Мой разум убогий не мог постичь это сложное.
— Это людьми движет вечное: секс, деньги, власть. Темными, — только власть. А из нее уже следует все остальное. Бессмертный, могущественный раб, невидимый и всесильный, как тебе цель, вдохновляет?
— Даже пытаться не буду понять. Я существо маленькое, глупое и приземленное. Я его вижу… дело в моем этом новом таланте? Как там обозвали Абрашки меня… антимаг?
— Еще два свидетеля? — он опять улыбнулся. — Это и есть те друзья?
— Маруся еще. И судя по тому, что творилось вокруг, знающих может быть много больше. Так ты не ответил.

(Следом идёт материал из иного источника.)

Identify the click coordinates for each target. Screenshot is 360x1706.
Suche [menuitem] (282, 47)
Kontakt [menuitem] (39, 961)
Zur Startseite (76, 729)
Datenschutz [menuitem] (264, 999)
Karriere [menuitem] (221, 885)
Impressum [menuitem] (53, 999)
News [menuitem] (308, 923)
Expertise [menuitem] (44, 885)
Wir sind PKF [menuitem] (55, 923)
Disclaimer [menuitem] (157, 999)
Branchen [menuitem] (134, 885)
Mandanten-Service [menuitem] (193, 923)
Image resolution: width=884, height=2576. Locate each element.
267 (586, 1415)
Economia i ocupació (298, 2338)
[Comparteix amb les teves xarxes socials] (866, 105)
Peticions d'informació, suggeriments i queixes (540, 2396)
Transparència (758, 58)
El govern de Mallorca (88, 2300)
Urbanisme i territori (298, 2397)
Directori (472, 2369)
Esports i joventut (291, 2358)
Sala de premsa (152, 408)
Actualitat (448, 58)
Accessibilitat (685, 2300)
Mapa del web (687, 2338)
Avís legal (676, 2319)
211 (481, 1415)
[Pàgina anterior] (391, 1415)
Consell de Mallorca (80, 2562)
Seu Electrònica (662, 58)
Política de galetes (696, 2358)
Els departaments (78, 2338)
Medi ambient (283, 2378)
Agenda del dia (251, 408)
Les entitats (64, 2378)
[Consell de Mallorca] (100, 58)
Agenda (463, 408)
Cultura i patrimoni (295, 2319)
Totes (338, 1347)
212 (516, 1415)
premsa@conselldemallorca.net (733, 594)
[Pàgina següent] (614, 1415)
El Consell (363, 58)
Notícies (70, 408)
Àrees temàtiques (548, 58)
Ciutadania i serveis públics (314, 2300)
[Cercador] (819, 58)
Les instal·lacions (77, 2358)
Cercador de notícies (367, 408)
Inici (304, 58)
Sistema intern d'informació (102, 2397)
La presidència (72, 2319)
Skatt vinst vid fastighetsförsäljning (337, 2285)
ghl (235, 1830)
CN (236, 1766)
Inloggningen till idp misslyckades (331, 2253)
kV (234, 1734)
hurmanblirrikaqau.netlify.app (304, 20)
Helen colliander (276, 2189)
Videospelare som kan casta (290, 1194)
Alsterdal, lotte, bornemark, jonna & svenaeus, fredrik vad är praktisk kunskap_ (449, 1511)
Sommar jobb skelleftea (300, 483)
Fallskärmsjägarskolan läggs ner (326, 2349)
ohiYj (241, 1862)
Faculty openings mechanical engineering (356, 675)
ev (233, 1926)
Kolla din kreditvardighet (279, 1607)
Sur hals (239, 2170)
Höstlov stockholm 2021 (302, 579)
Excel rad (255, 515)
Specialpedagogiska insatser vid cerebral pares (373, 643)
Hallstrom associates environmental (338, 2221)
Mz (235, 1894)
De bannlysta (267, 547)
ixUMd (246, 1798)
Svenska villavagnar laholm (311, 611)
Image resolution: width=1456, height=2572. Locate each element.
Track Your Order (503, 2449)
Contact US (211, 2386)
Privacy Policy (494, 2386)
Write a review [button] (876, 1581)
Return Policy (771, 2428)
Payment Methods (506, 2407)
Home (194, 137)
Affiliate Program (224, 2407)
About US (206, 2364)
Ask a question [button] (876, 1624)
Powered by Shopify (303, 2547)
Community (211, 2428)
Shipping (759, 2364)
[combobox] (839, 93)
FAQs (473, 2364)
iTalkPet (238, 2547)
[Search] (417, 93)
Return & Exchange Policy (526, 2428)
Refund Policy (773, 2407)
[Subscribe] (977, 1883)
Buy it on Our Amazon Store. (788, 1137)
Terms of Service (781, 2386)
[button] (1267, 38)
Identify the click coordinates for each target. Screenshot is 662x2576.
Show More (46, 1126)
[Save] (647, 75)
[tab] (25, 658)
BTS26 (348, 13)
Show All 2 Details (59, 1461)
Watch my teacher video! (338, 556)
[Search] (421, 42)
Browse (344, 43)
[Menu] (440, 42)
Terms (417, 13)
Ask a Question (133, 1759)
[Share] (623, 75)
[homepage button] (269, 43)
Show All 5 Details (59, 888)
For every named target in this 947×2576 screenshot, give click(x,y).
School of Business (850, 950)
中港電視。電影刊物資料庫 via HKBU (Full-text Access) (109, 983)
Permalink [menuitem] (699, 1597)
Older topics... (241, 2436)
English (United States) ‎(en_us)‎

Я умею быть очень настойчивой.
— Мне было бы проще так думать. Я честно пытался. Но ты… — он зачем-то провел всей ладонью по месту, где продолжал красоваться мой “брачный” рисунок. И я ощутила, как горячей волной опалило желание, как искристые отголоски нашей с ним страсти вдруг пробежали по коже.
— Чувствуешь? — в ухо мне прошептал.
Молча кивнула в ответ. Отодвинула ворот несчастного пиджака, пальцами перебирая его орнамент. Он раскалялся прикосновениями, как оголенные электрические провода под напряжением.
— Что это? — с огромным трудом смогла выдавить из себя.
— То, чего быть просто не может. Это магия, детка. А ты якобы антимаг.
Я головой тут упрямо встряхнула. Хватит загадок с меня, перебор. И потребовала объяснений.
Кот попытался.
Его короткий рассказ был изначально со многими неизвестными.
Вроде: “Об этом потом расскажу, мало времени,” — или — “Нам скоро в душ, где там мама, я голоден”, Но я тоже упрямая, он же знал, кого в жены брал, да?
А потому, пусть с трудом, и скрипя громко зубами, но Марк мне рассказал предысторию. Нет, он никогда не был игрушкой в руках демоницы, это легенда для всех. Хотя… опыт был интересный (тут он был немножко побит).
Да, он расследует дело убийства отца, и Гира — главный подозреваемый.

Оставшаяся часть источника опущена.